Pixel coordinate grounding data
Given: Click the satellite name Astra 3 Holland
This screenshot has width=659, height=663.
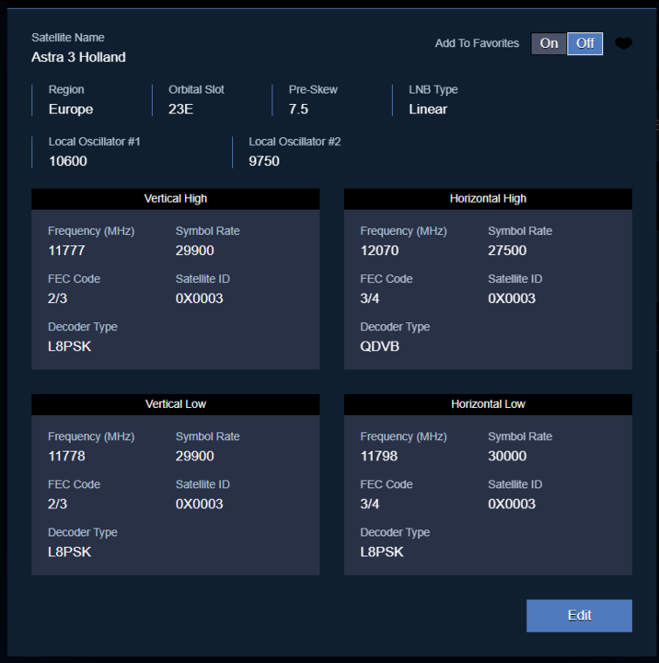Looking at the screenshot, I should click(78, 57).
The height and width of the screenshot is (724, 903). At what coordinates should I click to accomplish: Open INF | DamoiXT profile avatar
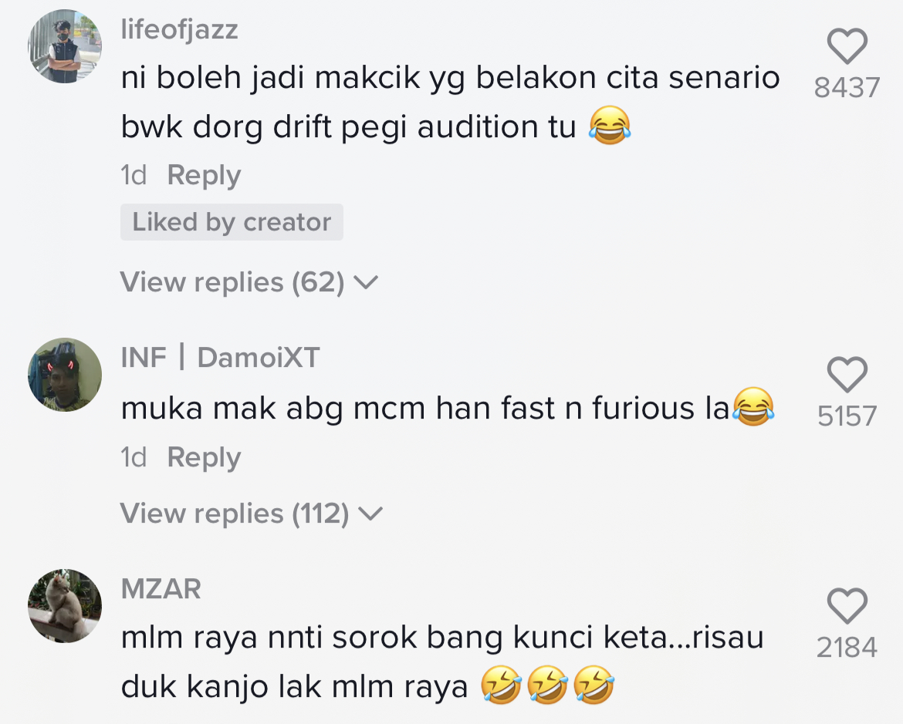pos(65,375)
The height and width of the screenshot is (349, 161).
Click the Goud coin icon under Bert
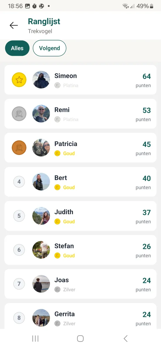click(x=58, y=188)
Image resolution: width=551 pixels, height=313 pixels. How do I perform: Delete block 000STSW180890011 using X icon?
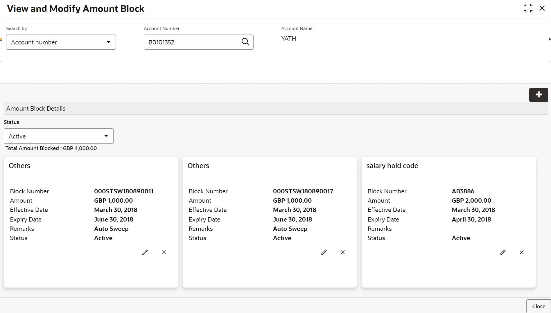(x=164, y=252)
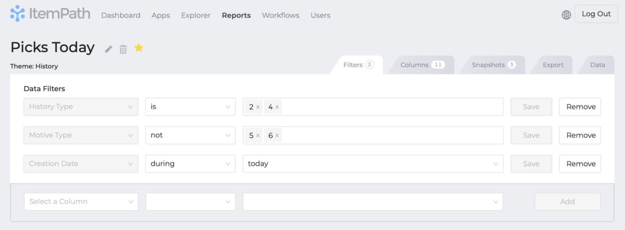Open the Select a Column dropdown
Image resolution: width=625 pixels, height=230 pixels.
(81, 202)
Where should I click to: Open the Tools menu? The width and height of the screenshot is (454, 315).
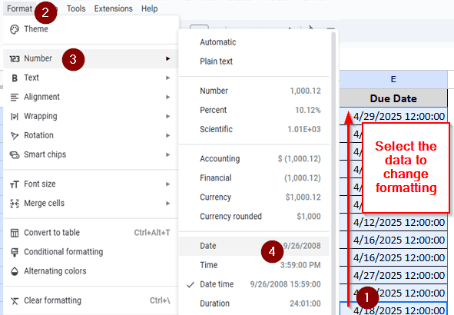point(76,8)
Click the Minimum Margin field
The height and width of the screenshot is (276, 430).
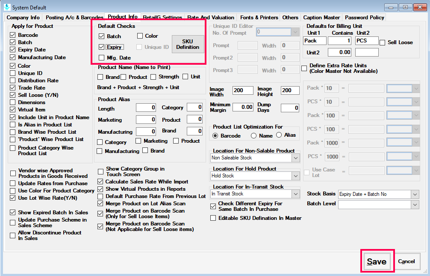[x=243, y=108]
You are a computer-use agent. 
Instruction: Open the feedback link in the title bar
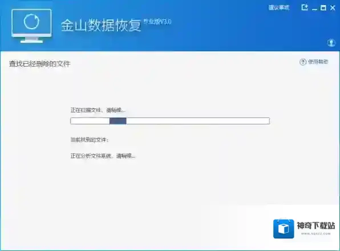point(279,8)
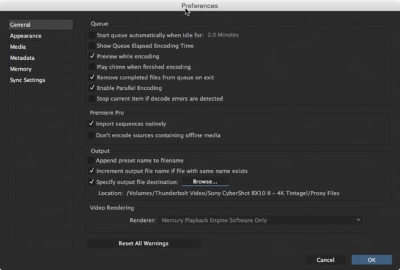Tick Show Queue Elapsed Encoding Time

point(91,46)
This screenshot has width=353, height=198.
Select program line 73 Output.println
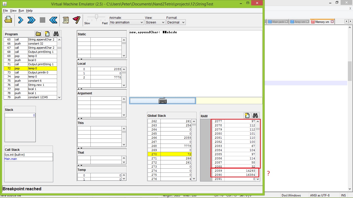coord(38,72)
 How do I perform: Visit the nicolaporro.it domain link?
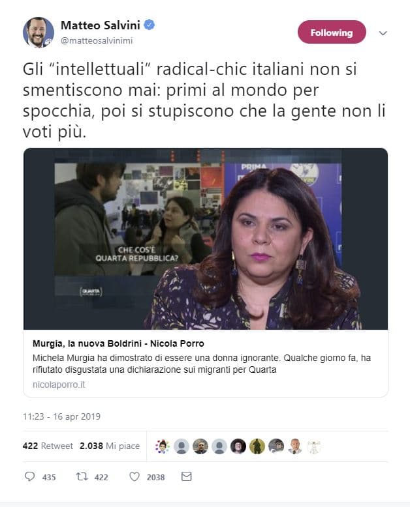[59, 384]
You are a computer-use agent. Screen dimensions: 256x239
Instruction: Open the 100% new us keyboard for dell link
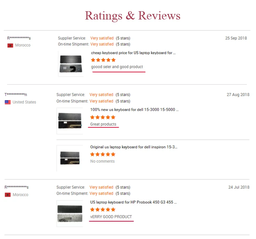pyautogui.click(x=134, y=110)
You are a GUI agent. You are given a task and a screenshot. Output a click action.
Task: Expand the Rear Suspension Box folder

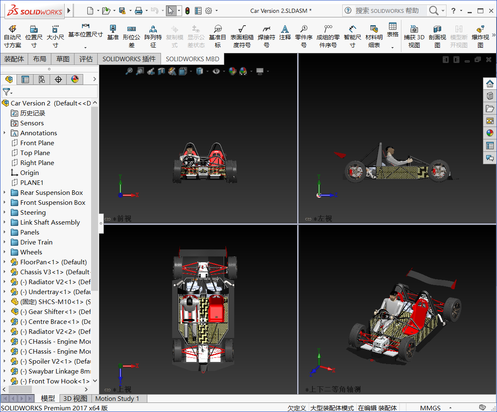click(5, 193)
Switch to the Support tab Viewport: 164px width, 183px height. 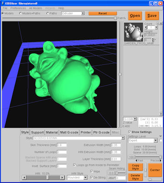[37, 132]
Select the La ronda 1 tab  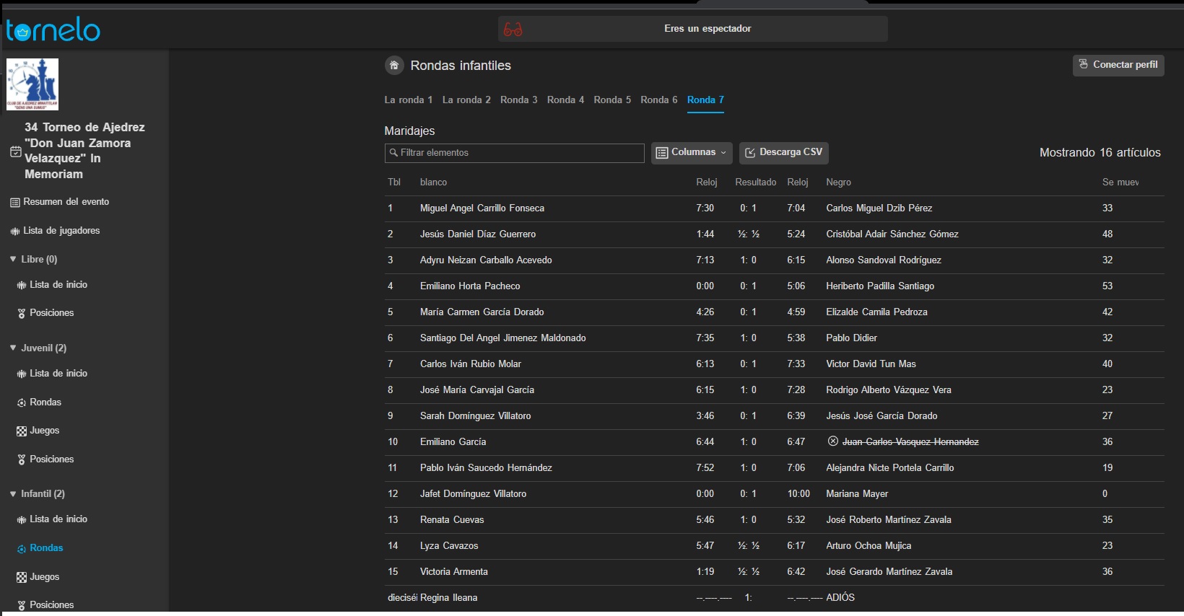click(408, 100)
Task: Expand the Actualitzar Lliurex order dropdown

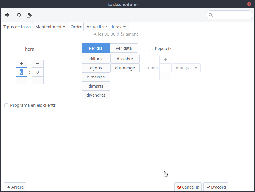Action: tap(106, 27)
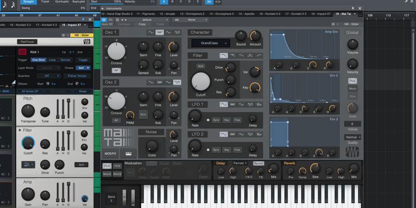Click the piano keyboard icon button
The height and width of the screenshot is (208, 416).
127,153
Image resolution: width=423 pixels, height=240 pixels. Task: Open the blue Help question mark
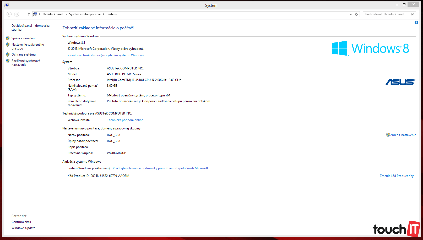[416, 23]
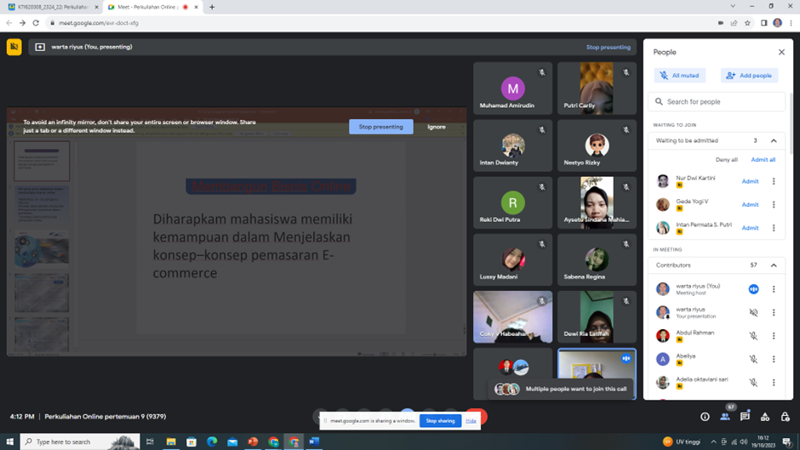Toggle mic for Adelia oktaviani sari
Image resolution: width=800 pixels, height=450 pixels.
[x=753, y=382]
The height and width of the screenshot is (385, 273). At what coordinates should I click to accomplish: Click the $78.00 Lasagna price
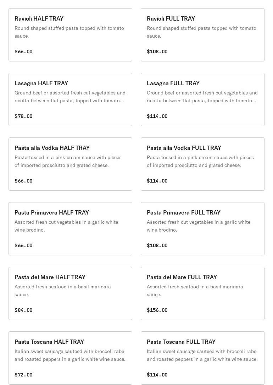pyautogui.click(x=23, y=116)
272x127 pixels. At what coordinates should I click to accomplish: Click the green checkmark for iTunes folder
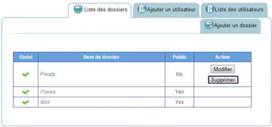25,92
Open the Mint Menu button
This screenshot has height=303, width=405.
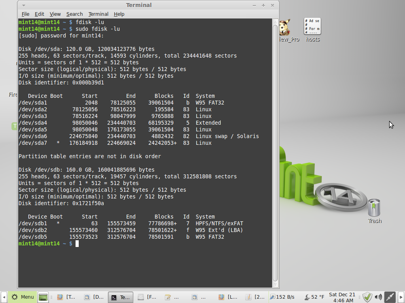click(x=22, y=297)
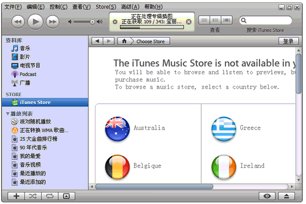Go to the previous track
This screenshot has width=306, height=204.
(18, 21)
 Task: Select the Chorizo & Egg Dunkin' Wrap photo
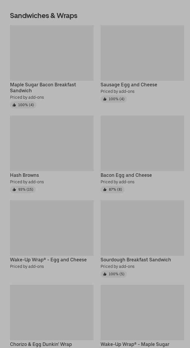(52, 313)
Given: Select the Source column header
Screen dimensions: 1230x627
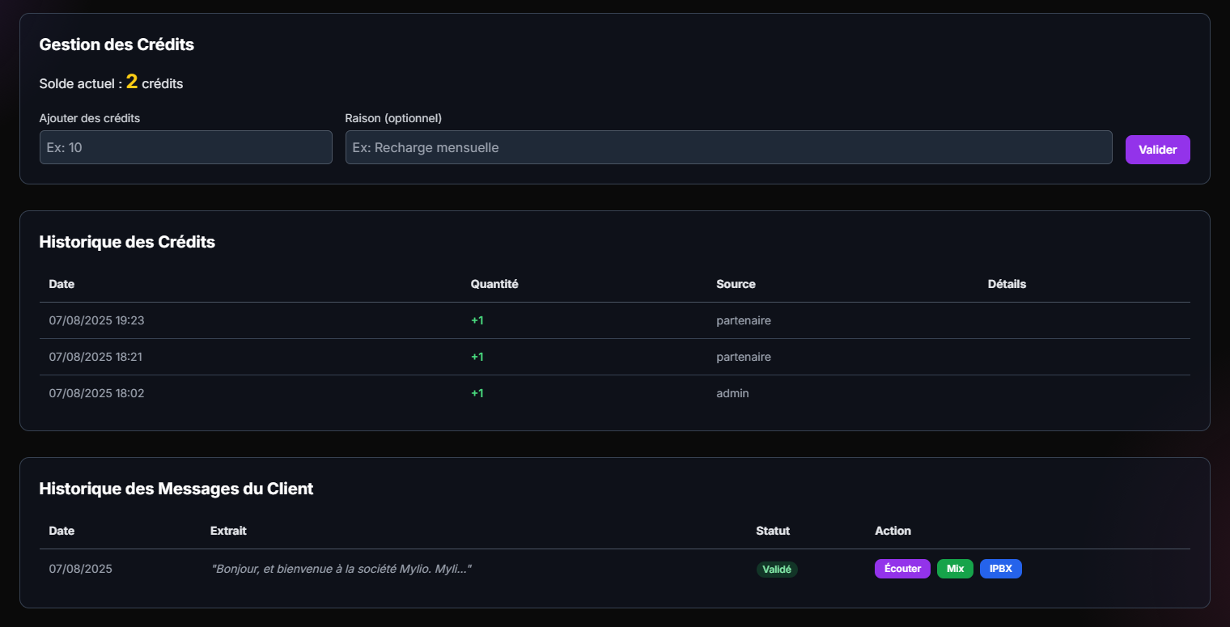Looking at the screenshot, I should coord(736,284).
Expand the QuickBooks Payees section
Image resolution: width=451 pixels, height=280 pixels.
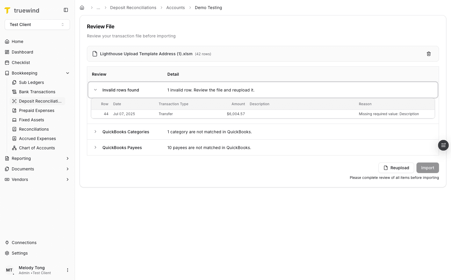(x=95, y=148)
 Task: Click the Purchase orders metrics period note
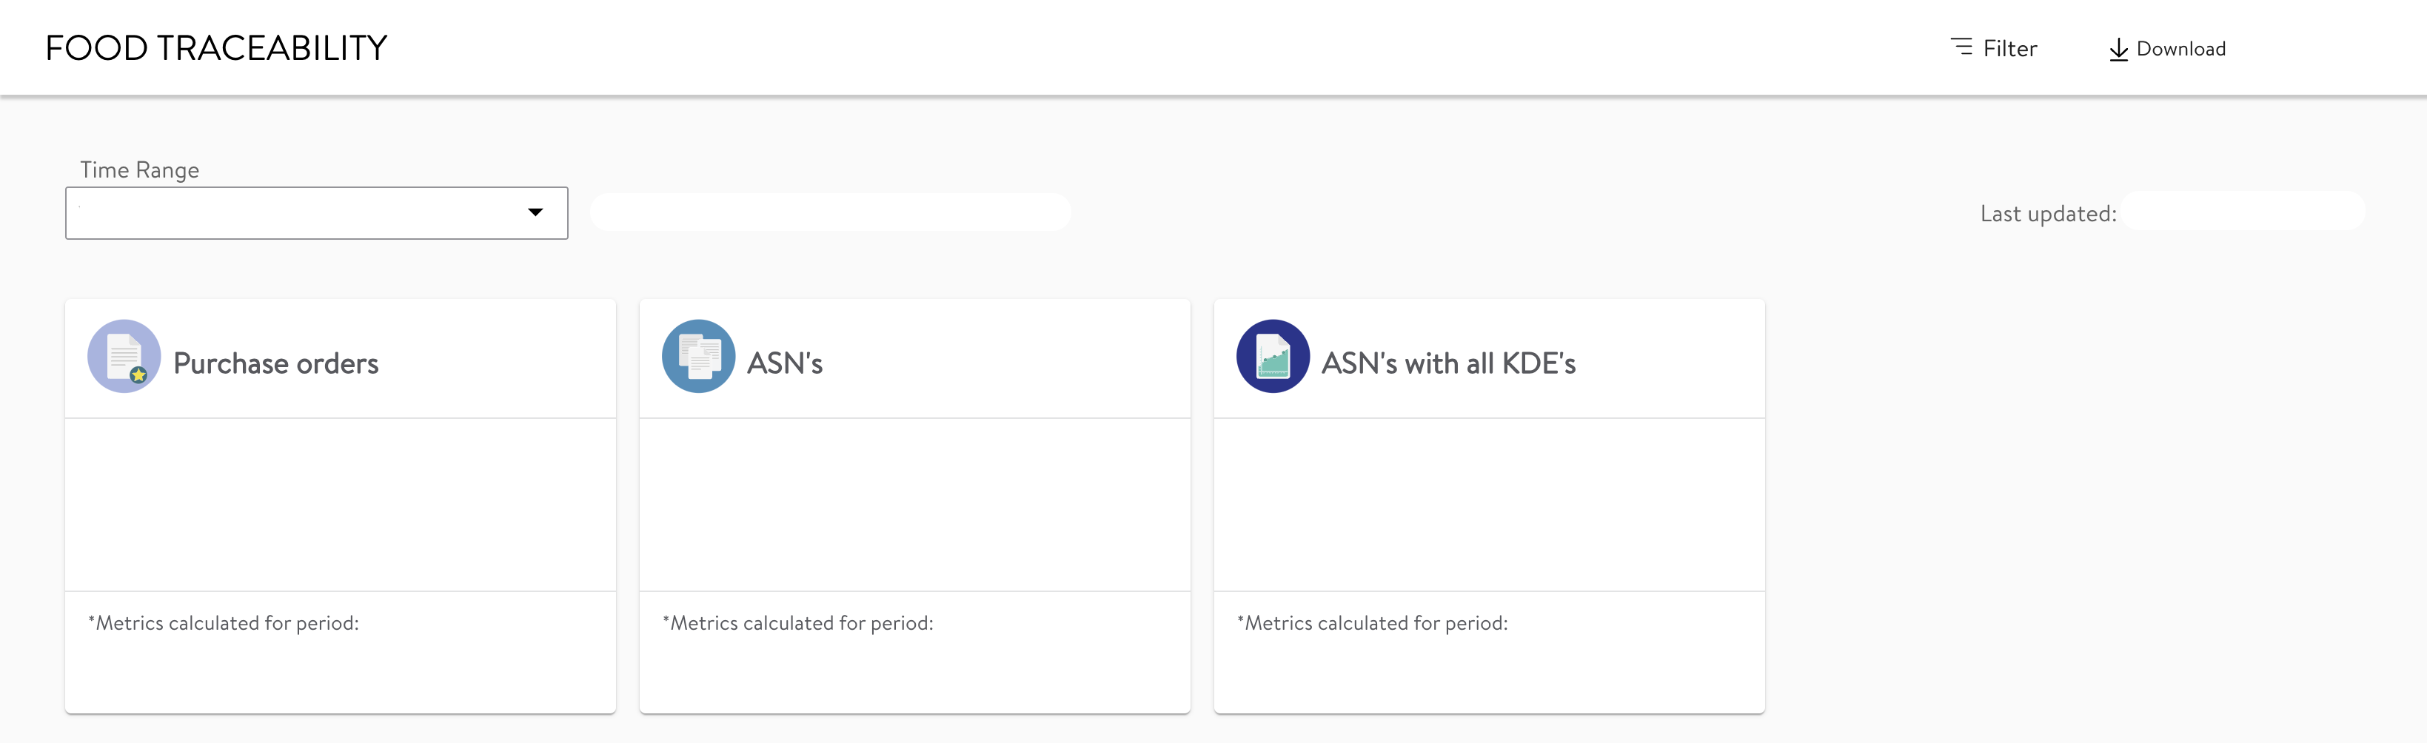tap(223, 623)
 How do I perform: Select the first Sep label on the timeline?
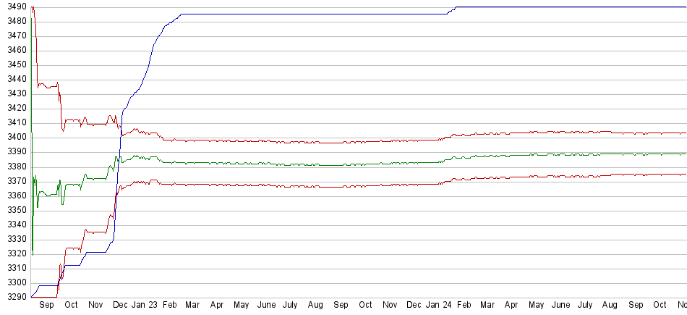(x=46, y=306)

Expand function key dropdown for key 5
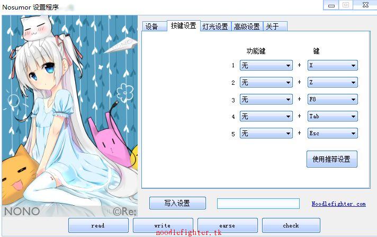266,133
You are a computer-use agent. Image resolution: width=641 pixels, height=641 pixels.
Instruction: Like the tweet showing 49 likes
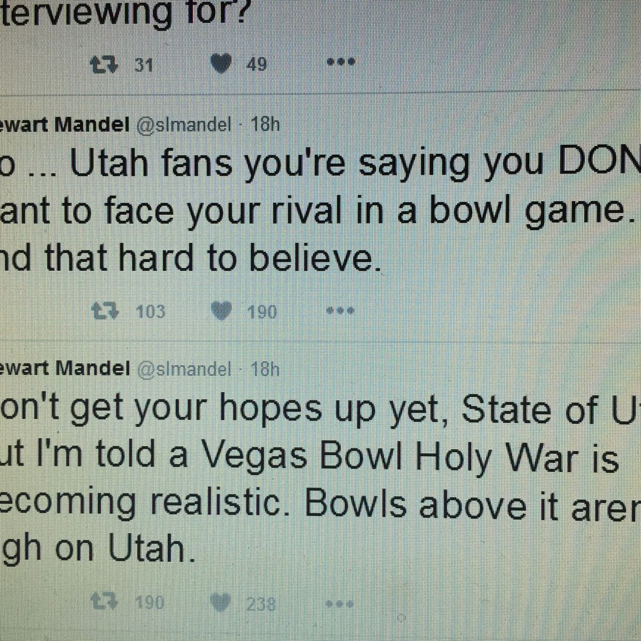(x=221, y=65)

◆ WHAT IS BEING ASKED ◆
Where a line of the records contains the word "computer", copy that line.

◆ COMPLETED TASK ◆
You are a computer-use agent. 
You are a computer-use agent. Screen dimensions: 256x239
You are a computer-use agent. Image resolution: width=641 pixels, height=641 pixels.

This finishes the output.